It was fast. It was rude. It was loud.
It was dangerous. It was wild. In the most comprehensive exhibition
ever mounted, Forming: The Early Days of L.A. Punk, brings to life the
unprecedented musical and artistic energy of the Los Angeles punk scene
from 1976 to 1982.
Less well known than its New York and British cousins, Los Angeles was nevertheless a vortex of punk energy and music. Fueled by ambivalence to the prevailing cultural and social climate, musicians, artists, writers, photographers and a diverse audience joined together to produce a flourishing scene. Bands popped up in far flung corners of Los Angeles and Orange County. Hot venues made strange bedfellows of punks and Chinatown-dowagers, seventies-style heavy metal long-hairs and cholos from East LA.
The "hard-core" of the exhibition comes from the collection of John Roecker and includes everything from graffiti-covered doors and plaster chips from the legendary underground dungeon-cum-club, the Masque to flyers, buttons, magazines, 45s and albums, posters and other ephemera like the baroquely beautiful diaries of Exene Cervenka. Also included in the exhibition, which is curated by Cervenka, Susan Martin, Kristine McKenna, Pilar Perez, Viggo Mortensen, and Roecker, are works by influential artists of the 70s with affinities to the punk scene.
Photographers on the scene represented in the show and catalogue include Edward Colver, Glen E. Friedman, Diane Gamboa, Frank Gargani, Jenny Lens, Gary Leonard, Melanie Nissen, Hendrickson Nyburg, and Ann Summa--all of whom paid their dues as insiders in the frenzied punk milieu made famous in the pages of Slash magazine. Artists and designers like Lou Beach and Gary Panter who contributed to Slash are also represented, as are the horrifyingly beautiful drawings of Mike Gira (then of the punk band Little Cripples and No magazine, later of Swans). Also on view and included for sale are new works by Mark Mothersbaugh (Devo), Warren Fitzgerald (the Vandals), Tomata du Plenty (the Screamers).
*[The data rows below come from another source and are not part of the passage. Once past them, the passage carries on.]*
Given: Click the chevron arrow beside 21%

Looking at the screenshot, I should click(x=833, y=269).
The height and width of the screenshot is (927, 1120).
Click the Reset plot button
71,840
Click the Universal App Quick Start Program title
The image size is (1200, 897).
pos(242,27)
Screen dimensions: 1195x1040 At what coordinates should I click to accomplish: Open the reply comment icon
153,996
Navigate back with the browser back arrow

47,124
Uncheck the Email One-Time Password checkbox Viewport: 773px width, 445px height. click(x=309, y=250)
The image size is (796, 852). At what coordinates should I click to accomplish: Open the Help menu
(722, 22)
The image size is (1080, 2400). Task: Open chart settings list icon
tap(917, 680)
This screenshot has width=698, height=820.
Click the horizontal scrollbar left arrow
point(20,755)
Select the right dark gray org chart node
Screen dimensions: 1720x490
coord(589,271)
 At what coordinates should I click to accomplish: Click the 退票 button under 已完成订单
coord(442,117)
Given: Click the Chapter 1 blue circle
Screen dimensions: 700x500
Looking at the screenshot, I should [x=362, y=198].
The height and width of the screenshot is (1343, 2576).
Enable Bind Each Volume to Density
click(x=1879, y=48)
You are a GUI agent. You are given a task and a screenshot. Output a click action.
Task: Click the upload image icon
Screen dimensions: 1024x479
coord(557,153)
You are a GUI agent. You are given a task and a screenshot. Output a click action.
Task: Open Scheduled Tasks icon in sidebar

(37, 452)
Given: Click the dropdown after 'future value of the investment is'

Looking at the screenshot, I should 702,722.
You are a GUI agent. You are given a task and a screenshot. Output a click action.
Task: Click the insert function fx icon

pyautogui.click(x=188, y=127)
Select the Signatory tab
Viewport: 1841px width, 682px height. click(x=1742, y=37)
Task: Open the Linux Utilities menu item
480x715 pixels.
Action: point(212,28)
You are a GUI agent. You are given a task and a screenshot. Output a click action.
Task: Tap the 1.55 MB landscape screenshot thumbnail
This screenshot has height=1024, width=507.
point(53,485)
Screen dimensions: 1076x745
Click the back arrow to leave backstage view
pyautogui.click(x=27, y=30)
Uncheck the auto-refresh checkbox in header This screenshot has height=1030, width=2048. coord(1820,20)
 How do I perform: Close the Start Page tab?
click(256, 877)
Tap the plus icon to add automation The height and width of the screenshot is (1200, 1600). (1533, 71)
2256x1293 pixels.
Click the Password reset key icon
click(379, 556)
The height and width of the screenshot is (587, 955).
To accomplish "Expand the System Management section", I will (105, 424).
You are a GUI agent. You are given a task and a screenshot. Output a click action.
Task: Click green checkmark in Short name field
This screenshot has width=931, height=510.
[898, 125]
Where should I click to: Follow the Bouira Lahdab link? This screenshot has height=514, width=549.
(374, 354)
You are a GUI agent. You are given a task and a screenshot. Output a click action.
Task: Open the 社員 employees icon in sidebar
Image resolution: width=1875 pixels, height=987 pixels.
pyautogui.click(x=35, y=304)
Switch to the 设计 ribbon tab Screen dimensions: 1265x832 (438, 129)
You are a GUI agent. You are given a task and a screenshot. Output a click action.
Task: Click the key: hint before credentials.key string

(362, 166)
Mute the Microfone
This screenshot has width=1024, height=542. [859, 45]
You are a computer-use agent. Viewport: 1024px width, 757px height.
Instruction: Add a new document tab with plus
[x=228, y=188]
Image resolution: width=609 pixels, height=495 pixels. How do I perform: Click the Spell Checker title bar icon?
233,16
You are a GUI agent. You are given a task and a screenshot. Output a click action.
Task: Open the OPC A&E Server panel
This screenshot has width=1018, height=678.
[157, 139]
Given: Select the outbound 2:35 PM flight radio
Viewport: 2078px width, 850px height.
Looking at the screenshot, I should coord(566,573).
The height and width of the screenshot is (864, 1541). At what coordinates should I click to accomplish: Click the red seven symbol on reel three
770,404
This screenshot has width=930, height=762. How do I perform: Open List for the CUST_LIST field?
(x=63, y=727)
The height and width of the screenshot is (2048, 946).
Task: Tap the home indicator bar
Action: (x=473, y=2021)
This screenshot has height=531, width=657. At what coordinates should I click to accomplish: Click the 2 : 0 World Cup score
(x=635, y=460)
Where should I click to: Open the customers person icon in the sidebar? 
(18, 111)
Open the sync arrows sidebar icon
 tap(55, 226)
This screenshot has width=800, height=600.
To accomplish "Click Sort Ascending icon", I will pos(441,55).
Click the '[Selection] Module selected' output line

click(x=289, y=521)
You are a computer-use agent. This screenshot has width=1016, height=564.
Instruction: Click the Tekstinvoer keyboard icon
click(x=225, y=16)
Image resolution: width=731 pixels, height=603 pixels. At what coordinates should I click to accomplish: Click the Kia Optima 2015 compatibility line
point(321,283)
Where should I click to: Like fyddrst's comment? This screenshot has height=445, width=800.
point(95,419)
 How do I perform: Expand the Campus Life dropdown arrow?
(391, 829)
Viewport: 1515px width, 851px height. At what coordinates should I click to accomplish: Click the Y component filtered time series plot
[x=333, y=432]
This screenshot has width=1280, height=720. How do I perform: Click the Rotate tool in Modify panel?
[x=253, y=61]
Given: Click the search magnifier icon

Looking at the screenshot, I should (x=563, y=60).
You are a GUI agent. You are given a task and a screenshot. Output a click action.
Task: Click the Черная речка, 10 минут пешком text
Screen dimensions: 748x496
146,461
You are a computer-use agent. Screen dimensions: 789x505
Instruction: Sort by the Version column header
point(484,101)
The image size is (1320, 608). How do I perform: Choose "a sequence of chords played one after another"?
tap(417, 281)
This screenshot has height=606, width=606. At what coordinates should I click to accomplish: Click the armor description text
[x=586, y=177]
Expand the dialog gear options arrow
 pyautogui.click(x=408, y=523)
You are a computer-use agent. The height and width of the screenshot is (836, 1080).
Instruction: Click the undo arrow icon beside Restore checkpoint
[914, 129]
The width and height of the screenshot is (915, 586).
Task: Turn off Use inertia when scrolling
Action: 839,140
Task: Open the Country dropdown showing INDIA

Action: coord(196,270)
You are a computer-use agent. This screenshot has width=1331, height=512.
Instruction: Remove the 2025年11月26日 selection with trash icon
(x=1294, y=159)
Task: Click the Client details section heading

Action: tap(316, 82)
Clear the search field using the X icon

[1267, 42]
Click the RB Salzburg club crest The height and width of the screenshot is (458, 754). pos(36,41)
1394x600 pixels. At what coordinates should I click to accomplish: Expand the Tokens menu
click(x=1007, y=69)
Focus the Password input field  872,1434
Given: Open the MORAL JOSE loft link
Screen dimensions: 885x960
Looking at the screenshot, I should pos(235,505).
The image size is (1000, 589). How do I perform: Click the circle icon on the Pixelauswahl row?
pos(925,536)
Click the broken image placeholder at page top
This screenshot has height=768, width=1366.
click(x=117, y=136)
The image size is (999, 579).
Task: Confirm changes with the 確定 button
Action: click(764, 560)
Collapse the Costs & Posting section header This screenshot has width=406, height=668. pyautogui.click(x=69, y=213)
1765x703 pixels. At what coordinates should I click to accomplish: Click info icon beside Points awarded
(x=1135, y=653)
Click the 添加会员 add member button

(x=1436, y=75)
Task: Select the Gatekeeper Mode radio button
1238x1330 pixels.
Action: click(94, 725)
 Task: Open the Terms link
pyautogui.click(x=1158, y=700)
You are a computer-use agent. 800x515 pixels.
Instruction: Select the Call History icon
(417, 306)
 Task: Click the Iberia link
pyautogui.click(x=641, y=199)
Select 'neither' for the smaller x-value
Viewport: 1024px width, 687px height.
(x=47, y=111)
Flying in formation with the music were a handful of artists who sometimes performed with punk bands and whose work had the edgy angst so evident in the music. Of this group, on view in the exhibition are mural-sized photographs documenting the sometimes hilarious, sometimes hair-raising performances of the Kipper Kids; documentation of the shrewd and visually stunning performances of Johanna Went; early drawings by renowned artist Raymond Pettibone, whose work for the seminal band Black Flag established his dark presence in the art world; and photo-documentation of the infamous full-scale blood and guts performance by Viennese Aktionist, Hermann Nitsch that included a 30 piece orchestra of students and weirdos and punks.
A fully illustrated catalogue edited by the curators includes excerpts from the foul-mouthed, rubber-bodied, raving-maniac editor of Slash magazine--Claude Bessy; a rambling conversation with Exene and John Doe about the meaning of punk and the endurance of hair styles; an essay contextualizing the scene by Billboard magazine writer and punk aficionado, Chris Morris; an overview of punk aesthetics by Kristine McKenna; a look at the East LA punk scene by Sean Carrillo; and a timeline that juxtaposes the highlights of punk with the low points of popular culture and the news of the day-- all mixed together in a visual stew by the original publisher and designer of Slash magazine, the inimitable Steve Samiof.
A special screening of Dave Markeys movie, Love Doll, and a video documentary about the early punk scene round out this in-depth look at an era of do-it-yourself iconoclasm.